> [Provided material]

**********

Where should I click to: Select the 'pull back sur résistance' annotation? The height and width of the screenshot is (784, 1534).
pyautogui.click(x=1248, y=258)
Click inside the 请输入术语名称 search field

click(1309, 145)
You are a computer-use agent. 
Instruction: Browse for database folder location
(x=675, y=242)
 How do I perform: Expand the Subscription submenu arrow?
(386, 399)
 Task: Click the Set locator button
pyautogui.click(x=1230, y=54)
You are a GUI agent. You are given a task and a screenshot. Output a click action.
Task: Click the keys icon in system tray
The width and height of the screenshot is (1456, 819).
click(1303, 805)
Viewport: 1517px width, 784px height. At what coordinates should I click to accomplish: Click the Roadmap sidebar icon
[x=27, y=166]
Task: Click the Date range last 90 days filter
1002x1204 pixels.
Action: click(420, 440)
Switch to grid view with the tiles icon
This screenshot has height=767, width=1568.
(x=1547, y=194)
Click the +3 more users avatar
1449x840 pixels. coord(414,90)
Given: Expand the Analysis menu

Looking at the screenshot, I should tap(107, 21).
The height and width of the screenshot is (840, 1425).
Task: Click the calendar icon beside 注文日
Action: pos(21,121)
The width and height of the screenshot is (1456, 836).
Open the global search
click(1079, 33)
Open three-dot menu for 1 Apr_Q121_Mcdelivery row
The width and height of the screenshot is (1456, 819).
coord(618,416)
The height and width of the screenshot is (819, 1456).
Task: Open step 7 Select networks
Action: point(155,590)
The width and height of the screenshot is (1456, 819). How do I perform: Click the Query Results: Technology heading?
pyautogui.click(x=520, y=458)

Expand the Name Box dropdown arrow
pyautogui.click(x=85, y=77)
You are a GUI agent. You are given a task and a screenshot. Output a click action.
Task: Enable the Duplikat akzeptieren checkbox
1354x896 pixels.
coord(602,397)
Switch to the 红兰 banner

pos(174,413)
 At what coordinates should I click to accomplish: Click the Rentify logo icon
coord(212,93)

**********

> [Instructions to follow]
Copy the records above, keeping each line identical.

> [Expected answer]
Where should I click to: Select the 'pull back sur résistance' annotation? The height and width of the screenshot is (784, 1534).
pyautogui.click(x=1248, y=258)
Click inside the 请输入术语名称 search field

click(1309, 145)
You are a computer-use agent. 
Instruction: Browse for database folder location
(x=675, y=242)
 How do I perform: Expand the Subscription submenu arrow?
(386, 399)
 Task: Click the Set locator button
pyautogui.click(x=1230, y=54)
You are a GUI agent. You are given a task and a screenshot. Output a click action.
Task: Click the keys icon in system tray
The width and height of the screenshot is (1456, 819).
click(1303, 805)
Viewport: 1517px width, 784px height. At what coordinates should I click to accomplish: Click the Roadmap sidebar icon
[x=27, y=166]
Task: Click the Date range last 90 days filter
1002x1204 pixels.
Action: click(420, 440)
Switch to grid view with the tiles icon
This screenshot has height=767, width=1568.
(x=1547, y=194)
Click the +3 more users avatar
1449x840 pixels. coord(414,90)
Given: Expand the Analysis menu

Looking at the screenshot, I should tap(107, 21).
The height and width of the screenshot is (840, 1425).
Task: Click the calendar icon beside 注文日
Action: pos(21,121)
The width and height of the screenshot is (1456, 836).
Open the global search
click(1079, 33)
Open three-dot menu for 1 Apr_Q121_Mcdelivery row
The width and height of the screenshot is (1456, 819).
coord(618,416)
The height and width of the screenshot is (819, 1456).
Task: Open step 7 Select networks
Action: point(155,590)
The width and height of the screenshot is (1456, 819). How do I perform: Click the Query Results: Technology heading?
pyautogui.click(x=520, y=458)

Expand the Name Box dropdown arrow
pyautogui.click(x=85, y=77)
You are a GUI agent. You are given a task and a screenshot. Output a click action.
Task: Enable the Duplikat akzeptieren checkbox
1354x896 pixels.
coord(602,397)
Switch to the 红兰 banner

pos(174,413)
 At what coordinates should I click to accomplish: Click the Rentify logo icon
coord(212,93)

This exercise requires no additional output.